Fearless fronting of the future
I. There may be great tempests in the future, The annals of the past are filled with records of social earthquakes and raging tempests. “The mountains,” the largest things in human life, thrones, governments, fortunes, have been carried into the midst of revolutionary seas, which have roared and heaved, and with their dashing floods made things stable as the “mountains shake.” What has been may come again. Into whatever domain we step there is commotion: in the realms of politics party is contending with party and kingdom with kingdom; in the realms of commerce what fierce competitions--every little spirit is striving for the mastery; in the realms of literature opinions battle with opinions and systems with systems; in the realms of religion, in the very heart of the holy city, “the waters roar with the swelling” of acrimonious controversies and sectarian feuds. Of all revolutions, none is greater to the individual man than death, involving the utter disorganizing of the body, the disruption of all material ties, and the launching of the soul into the awful mysteries of retribution. And then, in the future not only of ourselves but of all departed and coming men, there are revolutions more terrible than any that has yet happened.
II. There need be no dread for our future. “God is our refuge,” etc.
1. His protective sufficiency. Infinite in its amplitude, impregnable in its resistance, interminable in its duration. We can be involved in no difficulty from which He cannot extricate, exposed to no danger from which He cannot shelter, assailed by no enemies from which He cannot deliver.
2. His perennial grace. “There is a river, the streams whereof shall make glad the city of God,” etc. What is the true “city of God”? Not architecture, not an assemblage of buildings, not a place of habitation; but the community of godly spirits. This is the city of Elohim. A city pure, harmonious, ever-growing. As the stream that issued from Eden to water the whole garden, so the gracious influences of Heaven, like a river, roll through all the parts of this blessed community. This river of grace has never failed, and never will, hence let us trust in Him.
3. His providential interposition. “What desolations He hath made on the earth.” Mark them well. Not the desolation of virtue, order, or peace, or aught that ennobles or beautifies human nature. But desolations amongst the desolators of human rights, of human happiness and progress. He destroys the works of the devil.
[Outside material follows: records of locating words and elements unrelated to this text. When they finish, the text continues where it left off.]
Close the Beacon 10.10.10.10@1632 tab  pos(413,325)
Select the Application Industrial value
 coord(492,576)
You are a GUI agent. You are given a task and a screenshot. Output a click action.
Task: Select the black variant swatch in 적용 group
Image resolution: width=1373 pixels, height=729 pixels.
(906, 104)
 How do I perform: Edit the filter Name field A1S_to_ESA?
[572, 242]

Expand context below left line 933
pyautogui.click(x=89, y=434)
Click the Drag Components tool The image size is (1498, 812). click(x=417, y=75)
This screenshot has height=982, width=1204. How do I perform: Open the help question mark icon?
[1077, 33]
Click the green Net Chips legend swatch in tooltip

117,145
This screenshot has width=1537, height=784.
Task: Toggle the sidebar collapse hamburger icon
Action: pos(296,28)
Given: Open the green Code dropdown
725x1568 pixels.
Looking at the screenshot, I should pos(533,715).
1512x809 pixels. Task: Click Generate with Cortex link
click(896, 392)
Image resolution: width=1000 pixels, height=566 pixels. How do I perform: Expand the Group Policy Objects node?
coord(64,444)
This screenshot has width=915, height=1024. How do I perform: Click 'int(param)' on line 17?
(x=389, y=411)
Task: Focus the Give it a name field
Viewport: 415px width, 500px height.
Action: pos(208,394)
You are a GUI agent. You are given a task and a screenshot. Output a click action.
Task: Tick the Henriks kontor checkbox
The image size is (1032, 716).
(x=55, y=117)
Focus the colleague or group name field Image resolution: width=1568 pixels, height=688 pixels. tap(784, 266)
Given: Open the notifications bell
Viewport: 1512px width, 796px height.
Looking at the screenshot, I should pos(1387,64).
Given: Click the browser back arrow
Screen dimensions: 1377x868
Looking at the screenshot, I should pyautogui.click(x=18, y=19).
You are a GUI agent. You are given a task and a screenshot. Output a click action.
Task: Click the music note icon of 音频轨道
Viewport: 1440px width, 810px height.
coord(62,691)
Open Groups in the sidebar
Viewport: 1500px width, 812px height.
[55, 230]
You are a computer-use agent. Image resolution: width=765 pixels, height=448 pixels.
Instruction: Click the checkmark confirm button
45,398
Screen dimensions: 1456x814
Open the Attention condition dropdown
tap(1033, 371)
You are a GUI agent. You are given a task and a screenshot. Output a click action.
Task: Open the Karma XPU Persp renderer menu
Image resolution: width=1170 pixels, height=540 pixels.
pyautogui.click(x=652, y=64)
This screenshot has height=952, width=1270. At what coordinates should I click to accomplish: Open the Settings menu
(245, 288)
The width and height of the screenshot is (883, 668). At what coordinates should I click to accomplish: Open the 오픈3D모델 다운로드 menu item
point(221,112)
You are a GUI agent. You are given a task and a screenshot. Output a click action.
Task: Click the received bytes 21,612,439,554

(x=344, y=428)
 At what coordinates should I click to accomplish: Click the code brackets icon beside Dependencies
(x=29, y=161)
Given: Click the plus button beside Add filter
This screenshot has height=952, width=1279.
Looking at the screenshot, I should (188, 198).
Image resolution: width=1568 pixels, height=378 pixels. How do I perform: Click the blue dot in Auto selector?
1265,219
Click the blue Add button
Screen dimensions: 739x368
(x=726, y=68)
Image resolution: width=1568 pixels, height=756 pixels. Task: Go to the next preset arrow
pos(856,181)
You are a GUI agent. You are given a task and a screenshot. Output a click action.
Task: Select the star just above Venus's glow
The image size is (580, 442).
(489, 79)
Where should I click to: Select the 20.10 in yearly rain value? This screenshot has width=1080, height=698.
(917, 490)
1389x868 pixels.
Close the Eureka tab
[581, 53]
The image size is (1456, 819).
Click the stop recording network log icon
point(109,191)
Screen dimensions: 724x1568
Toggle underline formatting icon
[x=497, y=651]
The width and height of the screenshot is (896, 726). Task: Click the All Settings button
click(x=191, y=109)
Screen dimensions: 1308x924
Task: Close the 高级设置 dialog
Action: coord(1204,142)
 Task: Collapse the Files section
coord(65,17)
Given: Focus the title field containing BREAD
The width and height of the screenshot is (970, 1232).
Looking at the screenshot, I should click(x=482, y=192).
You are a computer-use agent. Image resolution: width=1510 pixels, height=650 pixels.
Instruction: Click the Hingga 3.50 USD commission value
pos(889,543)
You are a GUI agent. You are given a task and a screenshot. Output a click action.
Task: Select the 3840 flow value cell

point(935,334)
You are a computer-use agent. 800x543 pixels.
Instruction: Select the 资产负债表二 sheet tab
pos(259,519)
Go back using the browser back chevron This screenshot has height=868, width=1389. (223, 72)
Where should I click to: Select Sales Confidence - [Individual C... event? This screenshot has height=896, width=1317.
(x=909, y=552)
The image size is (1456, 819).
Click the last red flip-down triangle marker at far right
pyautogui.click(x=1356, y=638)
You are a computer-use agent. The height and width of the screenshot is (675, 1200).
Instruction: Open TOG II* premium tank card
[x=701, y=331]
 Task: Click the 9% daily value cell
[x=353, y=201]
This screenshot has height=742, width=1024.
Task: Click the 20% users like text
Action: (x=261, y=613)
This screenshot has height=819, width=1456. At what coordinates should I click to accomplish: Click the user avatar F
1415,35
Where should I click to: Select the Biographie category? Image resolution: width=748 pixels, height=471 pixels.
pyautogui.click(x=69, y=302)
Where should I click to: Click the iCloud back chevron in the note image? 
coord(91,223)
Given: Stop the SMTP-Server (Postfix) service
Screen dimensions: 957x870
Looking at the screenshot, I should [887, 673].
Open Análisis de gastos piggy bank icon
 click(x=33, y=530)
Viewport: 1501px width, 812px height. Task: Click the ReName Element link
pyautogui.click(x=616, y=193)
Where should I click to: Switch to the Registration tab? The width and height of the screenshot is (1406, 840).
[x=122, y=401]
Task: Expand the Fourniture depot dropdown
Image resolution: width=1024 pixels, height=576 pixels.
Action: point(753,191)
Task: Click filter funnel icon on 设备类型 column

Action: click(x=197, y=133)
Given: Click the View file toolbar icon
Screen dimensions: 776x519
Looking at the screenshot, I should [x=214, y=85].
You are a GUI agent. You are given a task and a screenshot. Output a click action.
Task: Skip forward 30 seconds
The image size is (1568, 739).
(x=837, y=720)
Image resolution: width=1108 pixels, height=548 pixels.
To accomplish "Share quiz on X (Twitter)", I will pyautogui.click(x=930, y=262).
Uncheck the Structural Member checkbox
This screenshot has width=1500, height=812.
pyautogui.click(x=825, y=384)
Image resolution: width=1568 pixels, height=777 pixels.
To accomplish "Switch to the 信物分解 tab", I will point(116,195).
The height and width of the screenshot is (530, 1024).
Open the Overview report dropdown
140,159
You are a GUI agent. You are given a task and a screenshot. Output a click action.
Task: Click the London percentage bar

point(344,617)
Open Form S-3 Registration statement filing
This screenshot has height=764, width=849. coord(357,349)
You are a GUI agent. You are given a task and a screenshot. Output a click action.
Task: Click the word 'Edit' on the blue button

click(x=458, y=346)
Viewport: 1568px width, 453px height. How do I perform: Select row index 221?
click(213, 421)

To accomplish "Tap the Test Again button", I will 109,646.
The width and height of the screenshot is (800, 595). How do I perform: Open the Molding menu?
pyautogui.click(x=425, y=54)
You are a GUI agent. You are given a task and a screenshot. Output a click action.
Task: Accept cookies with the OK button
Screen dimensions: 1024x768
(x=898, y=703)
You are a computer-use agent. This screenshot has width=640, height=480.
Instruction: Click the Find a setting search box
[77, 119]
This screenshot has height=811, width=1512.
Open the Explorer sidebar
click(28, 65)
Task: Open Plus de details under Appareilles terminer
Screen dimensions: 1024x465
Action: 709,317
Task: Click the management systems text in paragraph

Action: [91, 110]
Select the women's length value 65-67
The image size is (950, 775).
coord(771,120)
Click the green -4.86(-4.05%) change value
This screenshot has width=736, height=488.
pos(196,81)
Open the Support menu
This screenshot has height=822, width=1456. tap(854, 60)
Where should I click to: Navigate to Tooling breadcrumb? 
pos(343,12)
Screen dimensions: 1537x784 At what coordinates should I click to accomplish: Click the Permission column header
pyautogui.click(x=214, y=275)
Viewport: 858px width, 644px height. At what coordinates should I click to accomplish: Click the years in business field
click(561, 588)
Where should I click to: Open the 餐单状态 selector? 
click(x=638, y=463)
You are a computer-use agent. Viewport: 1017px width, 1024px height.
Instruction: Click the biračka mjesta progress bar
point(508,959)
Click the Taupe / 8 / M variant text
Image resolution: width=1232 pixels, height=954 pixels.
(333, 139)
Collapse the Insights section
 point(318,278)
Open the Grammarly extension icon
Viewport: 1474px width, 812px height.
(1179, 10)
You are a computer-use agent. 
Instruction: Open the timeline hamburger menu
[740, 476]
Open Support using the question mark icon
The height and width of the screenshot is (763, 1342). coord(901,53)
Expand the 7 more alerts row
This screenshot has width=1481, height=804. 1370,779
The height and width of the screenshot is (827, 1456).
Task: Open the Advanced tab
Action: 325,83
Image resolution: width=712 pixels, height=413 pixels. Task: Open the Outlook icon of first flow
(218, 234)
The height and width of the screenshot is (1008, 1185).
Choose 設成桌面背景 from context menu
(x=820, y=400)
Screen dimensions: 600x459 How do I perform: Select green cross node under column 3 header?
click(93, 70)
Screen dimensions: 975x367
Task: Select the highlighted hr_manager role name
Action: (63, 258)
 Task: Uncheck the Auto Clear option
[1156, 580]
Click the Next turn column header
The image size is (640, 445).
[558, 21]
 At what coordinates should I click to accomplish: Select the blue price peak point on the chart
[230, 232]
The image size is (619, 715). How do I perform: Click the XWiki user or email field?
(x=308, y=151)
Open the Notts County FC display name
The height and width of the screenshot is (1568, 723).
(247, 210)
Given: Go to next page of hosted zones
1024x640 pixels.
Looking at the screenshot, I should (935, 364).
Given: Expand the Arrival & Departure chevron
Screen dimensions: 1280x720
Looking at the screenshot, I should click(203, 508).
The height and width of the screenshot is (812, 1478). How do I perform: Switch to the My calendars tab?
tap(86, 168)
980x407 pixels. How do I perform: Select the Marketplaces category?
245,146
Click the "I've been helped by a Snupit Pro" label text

With confidence in such a God as this, we need not fear. (Homilist.)
Verses 4-7
Psalms 46:4-7
There is a river, the streams whereof shall make glad the city of God, the holy place of the tabernacles of the Most High.
The city and river of God
There are two remarkable events in the history of Israel, one or the other of which most probably supplied the historical basis upon which this psalm rests. One is that singular deliverance of the armies of Jehoshaphat from the attacking forces of the bordering nations, but I think rather that the more ordinary reference is the correct one, which sees JCr/ this psalm and in the two succeeding, the echoes of that supernatural deliverance of Israel in the time of Hezekiah, when “The Assyrian came down like a wolf on the fold,” and Sennacherib and all his army were, by the blast from the breath of His nostrils, swept into swift destruction. Now, these verses are the cardinal central portion of the song. We may call them The Hymn of the defence and the deliverance of the city of God. The main turning points in them are--
I. The gladdening river--an emblem of many great and joyous truths. This river is God Himself in the outflow and self-communication of His own grace to the soul. The stream is the fountain in flow. Concerning this communication note--
1. The manner of it. In the previous verses you can hear the wild waves of the sea dashing round the base of the firm hills, sapping their strength, and toppling their crests down in the bubbling, yeasty foam. Remember how, not only in Scripture but in all poetry, the sea has been the emblem of endless unrest. Its waters, those barren, wandering fields of foam, going moaning round the world with unprofitable labour, how they have been the emblem of unbridled power; of tumult and strife, and anarchy and rebellion! Then mark how our text brings into sharpest contrast with all that hurly-burly of the tempest, and the dash and roar of the troubled waters, the gentle, quiet flow of the river, “the streams whereof make glad the city of God,” the translucent little ripples purling along beds of golden pebbles, and the enamelled meadows drinking the pure stream as it steals by them. Thus, says our psalm, not with noise, not with tumult, not with conspicuous and destructive energy, but in silent, secret, underground communications--God’s grace, God’s love, His peace, His power, His Almighty and gentle Self flow into men’s souls. The extremest power is silent.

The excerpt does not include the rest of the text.